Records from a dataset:
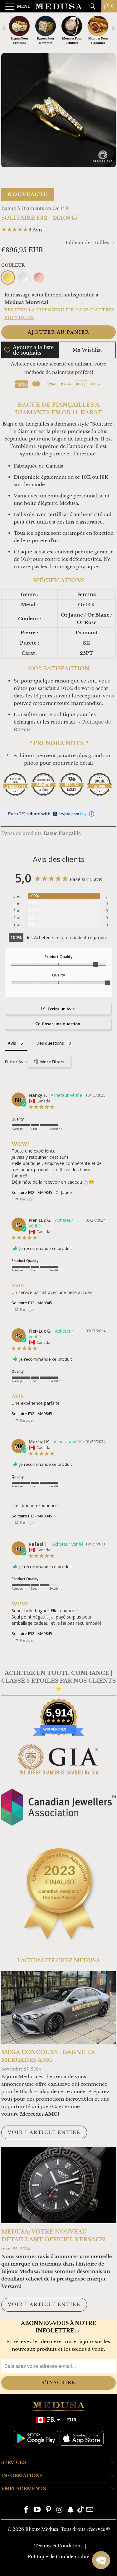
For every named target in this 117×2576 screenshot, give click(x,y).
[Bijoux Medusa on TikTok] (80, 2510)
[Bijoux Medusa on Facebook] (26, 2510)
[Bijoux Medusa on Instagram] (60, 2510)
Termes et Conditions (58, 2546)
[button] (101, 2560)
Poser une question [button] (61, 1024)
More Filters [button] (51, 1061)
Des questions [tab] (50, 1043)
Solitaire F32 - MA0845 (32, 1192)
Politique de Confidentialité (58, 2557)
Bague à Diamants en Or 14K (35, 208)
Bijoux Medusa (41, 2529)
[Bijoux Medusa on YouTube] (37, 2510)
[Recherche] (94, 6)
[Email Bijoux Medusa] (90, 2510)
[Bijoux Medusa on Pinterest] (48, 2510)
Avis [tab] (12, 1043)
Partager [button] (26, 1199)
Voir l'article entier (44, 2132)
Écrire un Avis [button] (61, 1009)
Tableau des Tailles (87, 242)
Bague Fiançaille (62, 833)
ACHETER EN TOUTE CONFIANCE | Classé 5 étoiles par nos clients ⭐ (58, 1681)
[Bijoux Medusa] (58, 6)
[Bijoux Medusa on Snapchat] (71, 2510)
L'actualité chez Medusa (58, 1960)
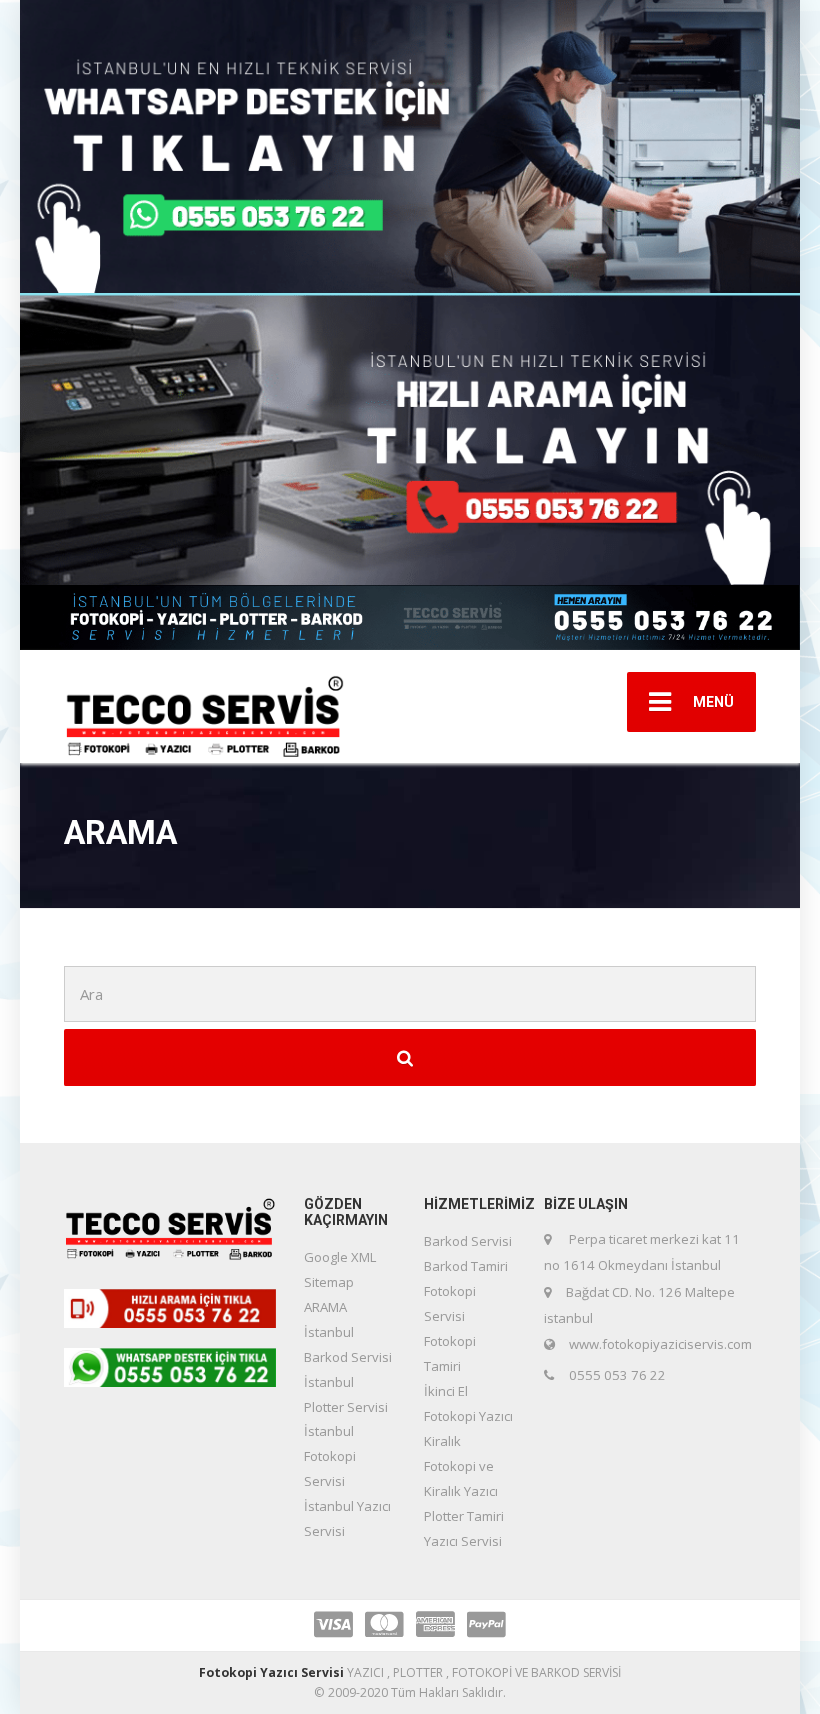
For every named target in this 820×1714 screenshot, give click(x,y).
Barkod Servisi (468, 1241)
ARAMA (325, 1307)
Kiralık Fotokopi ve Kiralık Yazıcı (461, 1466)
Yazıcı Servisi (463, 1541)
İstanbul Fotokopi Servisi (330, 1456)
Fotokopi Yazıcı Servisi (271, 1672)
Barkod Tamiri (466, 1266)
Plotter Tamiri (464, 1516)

Required action: Type the entries above out again exactly, with no pictures.

Exercise result:
For every named target in this 117×2576 screenshot, give click(x,y).
[Bijoux Medusa on TikTok] (80, 2510)
[Bijoux Medusa on Facebook] (26, 2510)
[Bijoux Medusa on Instagram] (60, 2510)
Termes et Conditions (58, 2546)
[button] (101, 2560)
Poser une question [button] (61, 1024)
More Filters [button] (51, 1061)
Des questions [tab] (50, 1043)
Solitaire F32 - MA0845 (32, 1192)
Politique de Confidentialité (58, 2557)
Bague à Diamants en Or 14K (35, 208)
Bijoux Medusa (41, 2529)
[Bijoux Medusa on YouTube] (37, 2510)
[Recherche] (94, 6)
[Email Bijoux Medusa] (90, 2510)
[Bijoux Medusa on Pinterest] (48, 2510)
Avis [tab] (12, 1043)
Partager [button] (26, 1199)
Voir l'article entier (44, 2132)
Écrire un Avis [button] (61, 1009)
Tableau des Tailles (87, 242)
Bague Fiançaille (62, 833)
ACHETER EN TOUTE CONFIANCE | Classé 5 étoiles par nos clients ⭐ (58, 1681)
[Bijoux Medusa] (58, 6)
[Bijoux Medusa on Snapchat] (71, 2510)
L'actualité chez Medusa (58, 1960)
For every named target in this 820×1714 screenshot, give click(x,y).
Barkod Servisi (468, 1241)
ARAMA (325, 1307)
Kiralık Fotokopi ve Kiralık Yazıcı (461, 1466)
Yazıcı Servisi (463, 1541)
İstanbul Fotokopi Servisi (330, 1456)
Fotokopi Yazıcı Servisi (271, 1672)
Barkod Tamiri (466, 1266)
Plotter Tamiri (464, 1516)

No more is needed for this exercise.